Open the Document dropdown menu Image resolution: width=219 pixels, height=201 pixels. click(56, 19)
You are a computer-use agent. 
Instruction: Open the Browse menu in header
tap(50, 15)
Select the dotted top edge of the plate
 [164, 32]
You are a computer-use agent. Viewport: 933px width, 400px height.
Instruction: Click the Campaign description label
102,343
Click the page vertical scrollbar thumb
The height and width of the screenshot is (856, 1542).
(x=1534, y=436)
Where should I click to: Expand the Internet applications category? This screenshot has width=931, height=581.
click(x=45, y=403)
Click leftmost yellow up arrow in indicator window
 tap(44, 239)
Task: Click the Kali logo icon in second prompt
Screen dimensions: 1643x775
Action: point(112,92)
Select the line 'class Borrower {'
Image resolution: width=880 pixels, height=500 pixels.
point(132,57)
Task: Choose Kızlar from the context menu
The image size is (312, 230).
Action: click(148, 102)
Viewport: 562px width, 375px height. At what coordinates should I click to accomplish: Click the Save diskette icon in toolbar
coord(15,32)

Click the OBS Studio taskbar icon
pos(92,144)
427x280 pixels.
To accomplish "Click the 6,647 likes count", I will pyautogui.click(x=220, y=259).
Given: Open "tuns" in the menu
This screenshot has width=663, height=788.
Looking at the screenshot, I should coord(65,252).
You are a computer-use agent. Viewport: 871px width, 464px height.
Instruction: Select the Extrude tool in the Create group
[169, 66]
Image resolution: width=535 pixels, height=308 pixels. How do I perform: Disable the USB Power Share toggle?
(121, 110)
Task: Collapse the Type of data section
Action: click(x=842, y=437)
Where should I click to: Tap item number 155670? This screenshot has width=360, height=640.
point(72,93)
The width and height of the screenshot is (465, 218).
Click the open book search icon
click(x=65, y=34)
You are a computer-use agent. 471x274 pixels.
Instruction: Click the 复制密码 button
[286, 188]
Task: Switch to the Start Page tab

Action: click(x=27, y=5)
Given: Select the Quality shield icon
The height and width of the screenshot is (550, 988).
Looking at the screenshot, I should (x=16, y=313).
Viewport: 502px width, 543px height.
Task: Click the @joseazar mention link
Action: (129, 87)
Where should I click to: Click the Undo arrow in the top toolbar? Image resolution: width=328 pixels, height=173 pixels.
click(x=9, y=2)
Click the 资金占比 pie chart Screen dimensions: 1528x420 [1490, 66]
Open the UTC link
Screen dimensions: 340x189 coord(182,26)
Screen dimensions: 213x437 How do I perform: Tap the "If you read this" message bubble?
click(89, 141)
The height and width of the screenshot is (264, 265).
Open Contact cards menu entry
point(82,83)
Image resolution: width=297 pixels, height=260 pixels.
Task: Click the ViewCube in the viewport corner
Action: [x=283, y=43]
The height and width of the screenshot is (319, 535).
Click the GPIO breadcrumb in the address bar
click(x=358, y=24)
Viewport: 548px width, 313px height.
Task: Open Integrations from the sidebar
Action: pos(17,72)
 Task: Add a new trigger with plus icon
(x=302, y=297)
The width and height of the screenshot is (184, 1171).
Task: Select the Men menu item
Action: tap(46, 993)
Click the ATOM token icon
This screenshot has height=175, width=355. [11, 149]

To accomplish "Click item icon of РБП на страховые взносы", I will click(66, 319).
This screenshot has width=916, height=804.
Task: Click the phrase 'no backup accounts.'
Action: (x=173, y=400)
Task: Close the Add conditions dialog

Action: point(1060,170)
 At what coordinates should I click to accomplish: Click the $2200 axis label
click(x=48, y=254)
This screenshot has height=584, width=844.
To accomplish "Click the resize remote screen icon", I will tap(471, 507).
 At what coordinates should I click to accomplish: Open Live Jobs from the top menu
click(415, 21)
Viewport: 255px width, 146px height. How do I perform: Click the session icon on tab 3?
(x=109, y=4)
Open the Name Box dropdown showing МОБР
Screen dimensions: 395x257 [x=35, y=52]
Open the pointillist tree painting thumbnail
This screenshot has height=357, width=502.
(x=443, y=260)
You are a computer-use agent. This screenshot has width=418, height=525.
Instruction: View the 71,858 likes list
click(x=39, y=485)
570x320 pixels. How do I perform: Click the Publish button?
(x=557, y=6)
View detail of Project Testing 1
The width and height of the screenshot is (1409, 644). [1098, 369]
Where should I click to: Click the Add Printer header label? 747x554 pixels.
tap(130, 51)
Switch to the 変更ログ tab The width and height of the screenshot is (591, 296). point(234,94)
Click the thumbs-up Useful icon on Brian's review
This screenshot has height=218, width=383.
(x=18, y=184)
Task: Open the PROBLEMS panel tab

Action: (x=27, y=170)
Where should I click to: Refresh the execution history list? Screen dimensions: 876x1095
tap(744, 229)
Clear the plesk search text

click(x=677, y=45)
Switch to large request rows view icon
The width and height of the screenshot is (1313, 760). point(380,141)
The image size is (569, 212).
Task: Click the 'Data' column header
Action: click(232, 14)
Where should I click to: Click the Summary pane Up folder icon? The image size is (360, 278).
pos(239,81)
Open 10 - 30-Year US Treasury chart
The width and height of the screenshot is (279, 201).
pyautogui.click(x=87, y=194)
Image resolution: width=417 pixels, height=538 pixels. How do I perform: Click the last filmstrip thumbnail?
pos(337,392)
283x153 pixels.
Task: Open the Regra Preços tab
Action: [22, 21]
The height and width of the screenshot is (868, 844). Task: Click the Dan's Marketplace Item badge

_ _ _ _

■ WHAT YOU ARE ASKED TO DO
Return only the number of lines in the data above that include the word "computer".

■ WRITTEN RESPONSE
5